*** Document excerpt Section Begins ***

How can you tell if you are lactose intolerant?
Once a person with low tolerance for lactose consumes products that contain dairy, the symptoms would usually start within 30 minutes. The symptoms would continue up to two hours. These clear signs includes:
- Frequent diarrhea and dehydration
- Painful cramps around the abdomen
- Feeling nauseous and even result to vomit
- Constant bloating and stomach ache
Suffering from lactose intolerance is not life-threatening. However, people who are worried about not getting enough calcium in the body should make some necessary changes. This is especially when they cannot digest lactose normally. Once these symptoms appear, it is best to make a doctor’s appointment to get the best recommendations. However, there are alternative natural treatments to help manage the symptoms of lactose intolerance.
Natural remedies to help reduce symptoms of lactose intolerance:
- Change of diet and choosing what foods to eat
When a person has low tolerance for lactose, it is necessary to avoid any products that contain lactose altogether. The foods which usually contain lactose includes:
- Cream soup
- Cakes and cookies
- Scrambled eggs
- Milk chocolate
There are also foods that may contain “hidden lactose” that you might want to look out for like:
- Certain breakfast cereals
- Salad creams and dressing
- Processed meats like sliced ham
- Muesli bars
- Consuming apple cider vinegar regularly
It is no surprise that apple cider vinegar is an age old remedy that can help treat any kind of tummy ailments. This pungent-sweet liquid helps neutralize the acids in the stomach and reduce symptoms.
Just mix one tablespoon of vinegar in a glass of water and drink once every day.

*** Document excerpt Section Ends ***

● **Questions to answer**
1. Based on the text on lactose intolerance, decide whether each statement agrees with it: (a) Symptoms usually begin within 30 minutes of consuming dairy. (b) Lactose intolerance is life-threatening. (c) The apple cider vinegar mixture is meant to be drunk twice a day. For each, answer yes or no and quote the words of the text that decide it.
2. Return the passage of the lactose intolerance text from "Natural remedies to" down to "and reduce symptoms.", copied word for word.
3. Carry the lactose intolerance text further, starting right after its last sentence.

*** Study material Section Begins ***

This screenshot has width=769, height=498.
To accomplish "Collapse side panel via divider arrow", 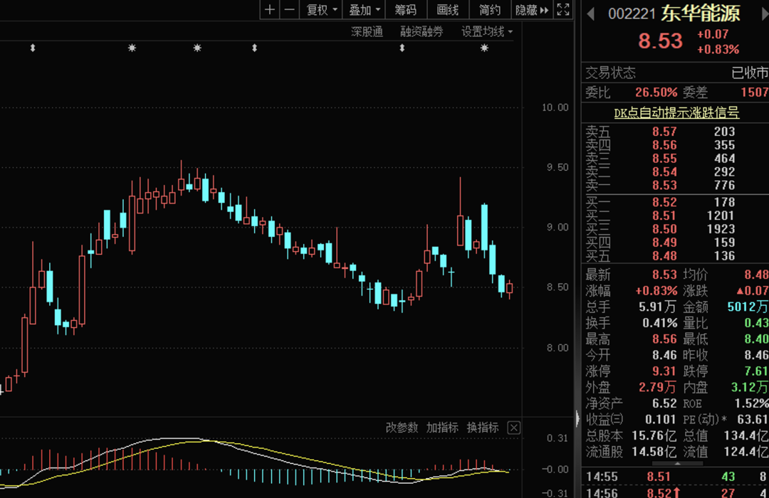I will click(577, 418).
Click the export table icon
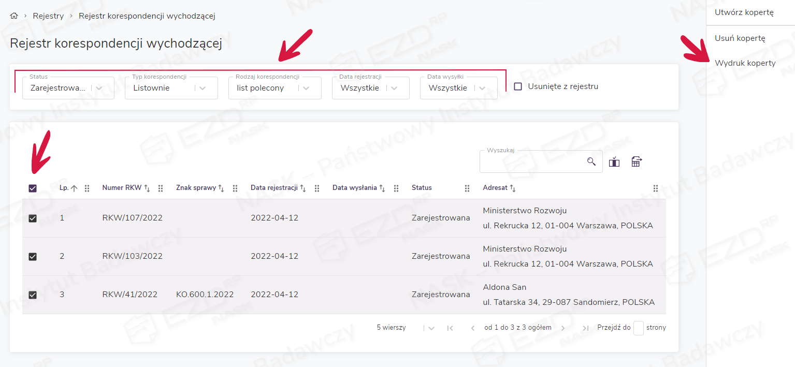The height and width of the screenshot is (367, 795). pos(637,162)
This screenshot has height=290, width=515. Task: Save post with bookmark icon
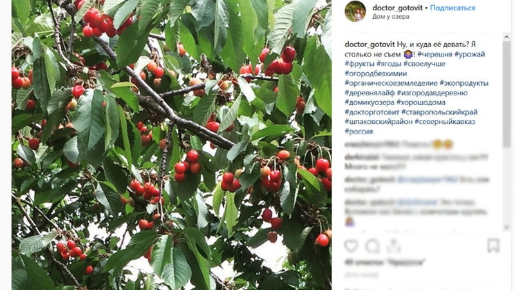coord(493,246)
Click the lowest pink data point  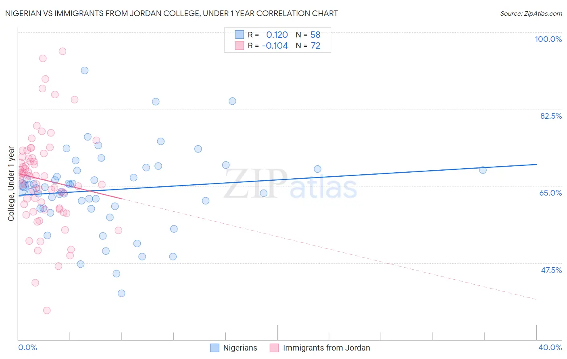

*** Study material Section Ends ***

● **List of answers**
1.
(a) Yes: "the symptoms would usually start within 30 minutes"
(b) No: "Suffering from lactose intolerance is not life-threatening."
(c) No: "drink once every day"

2.
Natural remedies to help reduce symptoms of lactose intolerance:
- Change of diet and choosing what foods to eat
When a person has low tolerance for lactose, it is necessary to avoid any products that contain lactose altogether. The foods which usually contain lactose includes:
- Cream soup
- Cakes and cookies
- Scrambled eggs
- Milk chocolate
There are also foods that may contain “hidden lactose” that you might want to look out for like:
- Certain breakfast cereals
- Salad creams and dressing
- Processed meats like sliced ham
- Muesli bars
- Consuming apple cider vinegar regularly
It is no surprise that apple cider vinegar is an age old remedy that can help treat any kind of tummy ailments. This pungent-sweet liquid helps neutralize the acids in the stomach and reduce symptoms.

3.
- Adding saffron
This is a popular herb that is widely used for medicinal purposes in recent years. Saffron has the potency to create a protective coating around the membranes surrounding your colon, small intestine and stomach. Its essential oils like terpinen, cineole, pinene, and borneol acts as a purifier of the blood. Adding saffron into your tea can help promote good digestion and prevents gas formation in the stomach.
- Peppermint or Chamomile Tea
Both of these type of teas have calming properties that can help in managing the pain from lactose intolerance. Chamomile helps in neutralizing acids forming in the stomach and the menthol from peppermint can boost healthy gallbladder and gastrointestinal functions. Both are simple and effective natural remedies you can find at home to help manage lactose intolerance. Just boil the tea leaves and drink it regularly for a soothing sensation.
- Ginger Tea
Ginger is another common herb that is easily found in the kitchen. Research has shown ginger’s effectivity in managing symptoms of lactose intolerance. This is because of its ability to help relieve your body from gastrointestinal problems caused by low lactose tolerance. It also helps soothes the body and reduces pain from cramps around the abdominal area.